■ **EXERCISE AIM**: Please output exactly the part of the records below that opens with the line containing "About Us (31, 2484)" and closes with the line containing "March 2024 (393, 1055)", both lines included, and nothing else.
•••
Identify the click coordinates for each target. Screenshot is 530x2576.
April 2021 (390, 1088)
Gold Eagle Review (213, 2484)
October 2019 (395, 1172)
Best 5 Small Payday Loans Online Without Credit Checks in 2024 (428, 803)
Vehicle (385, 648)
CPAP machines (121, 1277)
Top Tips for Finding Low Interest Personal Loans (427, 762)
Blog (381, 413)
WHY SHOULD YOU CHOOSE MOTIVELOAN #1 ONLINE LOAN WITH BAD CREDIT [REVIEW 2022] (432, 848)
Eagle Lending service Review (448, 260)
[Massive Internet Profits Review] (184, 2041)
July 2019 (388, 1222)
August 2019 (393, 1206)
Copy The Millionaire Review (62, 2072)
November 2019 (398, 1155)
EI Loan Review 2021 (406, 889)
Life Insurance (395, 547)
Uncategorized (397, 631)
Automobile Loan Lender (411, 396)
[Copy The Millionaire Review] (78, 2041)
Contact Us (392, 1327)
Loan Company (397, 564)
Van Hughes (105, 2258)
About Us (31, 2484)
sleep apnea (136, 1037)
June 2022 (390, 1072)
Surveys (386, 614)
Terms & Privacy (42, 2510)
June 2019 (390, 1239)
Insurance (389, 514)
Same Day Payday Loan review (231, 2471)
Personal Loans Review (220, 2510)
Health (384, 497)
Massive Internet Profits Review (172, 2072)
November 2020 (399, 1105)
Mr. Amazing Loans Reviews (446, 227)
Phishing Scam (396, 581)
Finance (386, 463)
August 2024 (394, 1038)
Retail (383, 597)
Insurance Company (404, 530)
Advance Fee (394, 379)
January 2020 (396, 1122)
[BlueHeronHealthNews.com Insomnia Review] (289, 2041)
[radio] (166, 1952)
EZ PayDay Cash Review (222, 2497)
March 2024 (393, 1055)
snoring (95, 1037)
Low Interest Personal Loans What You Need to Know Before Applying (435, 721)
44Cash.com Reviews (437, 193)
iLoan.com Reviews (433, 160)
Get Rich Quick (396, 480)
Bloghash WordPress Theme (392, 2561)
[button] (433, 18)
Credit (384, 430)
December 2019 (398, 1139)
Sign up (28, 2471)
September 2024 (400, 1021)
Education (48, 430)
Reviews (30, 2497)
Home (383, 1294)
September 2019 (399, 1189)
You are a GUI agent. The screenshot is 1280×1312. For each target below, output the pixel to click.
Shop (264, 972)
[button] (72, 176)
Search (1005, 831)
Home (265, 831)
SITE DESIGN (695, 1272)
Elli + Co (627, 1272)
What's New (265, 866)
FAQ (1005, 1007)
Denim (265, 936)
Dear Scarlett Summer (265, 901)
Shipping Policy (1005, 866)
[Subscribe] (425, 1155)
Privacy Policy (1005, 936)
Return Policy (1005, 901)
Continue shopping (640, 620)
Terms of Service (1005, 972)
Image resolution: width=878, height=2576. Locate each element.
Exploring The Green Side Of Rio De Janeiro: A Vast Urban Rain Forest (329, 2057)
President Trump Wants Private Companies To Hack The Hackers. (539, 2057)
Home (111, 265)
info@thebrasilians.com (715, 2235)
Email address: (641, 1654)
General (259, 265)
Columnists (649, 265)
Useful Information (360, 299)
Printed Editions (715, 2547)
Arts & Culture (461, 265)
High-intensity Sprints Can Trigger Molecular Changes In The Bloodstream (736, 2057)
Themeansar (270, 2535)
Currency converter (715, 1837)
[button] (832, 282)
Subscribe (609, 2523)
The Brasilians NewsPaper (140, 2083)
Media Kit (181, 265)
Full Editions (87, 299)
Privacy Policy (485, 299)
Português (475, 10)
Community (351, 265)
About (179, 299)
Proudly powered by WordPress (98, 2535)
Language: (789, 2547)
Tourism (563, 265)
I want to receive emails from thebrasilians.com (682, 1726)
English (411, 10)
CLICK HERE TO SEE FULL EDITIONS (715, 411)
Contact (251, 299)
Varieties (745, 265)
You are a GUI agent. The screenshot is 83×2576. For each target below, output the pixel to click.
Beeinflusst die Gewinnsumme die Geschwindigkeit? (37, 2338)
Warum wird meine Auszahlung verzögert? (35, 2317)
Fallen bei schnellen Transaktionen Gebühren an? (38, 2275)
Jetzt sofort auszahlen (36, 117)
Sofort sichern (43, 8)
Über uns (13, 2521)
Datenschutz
•••
■ **TASK RESPONSE**:
About Us (31, 2484)
sleep apnea (136, 1037)
June 2022 (390, 1072)
Surveys (386, 614)
Terms & Privacy (42, 2510)
June 2019 (390, 1239)
Insurance (389, 514)
Same Day Payday Loan review (231, 2471)
Personal Loans Review (220, 2510)
Health (384, 497)
Massive Internet Profits Review (172, 2072)
November 2020 (399, 1105)
Mr. Amazing Loans Reviews (446, 227)
Phishing Scam (396, 581)
Finance (386, 463)
August 2024 (394, 1038)
Retail (383, 597)
Insurance Company (404, 530)
Advance Fee (394, 379)
January 2020 (396, 1122)
[BlueHeronHealthNews.com Insomnia Review] (289, 2041)
[radio] (166, 1952)
EZ PayDay Cash Review (222, 2497)
March 2024 (393, 1055)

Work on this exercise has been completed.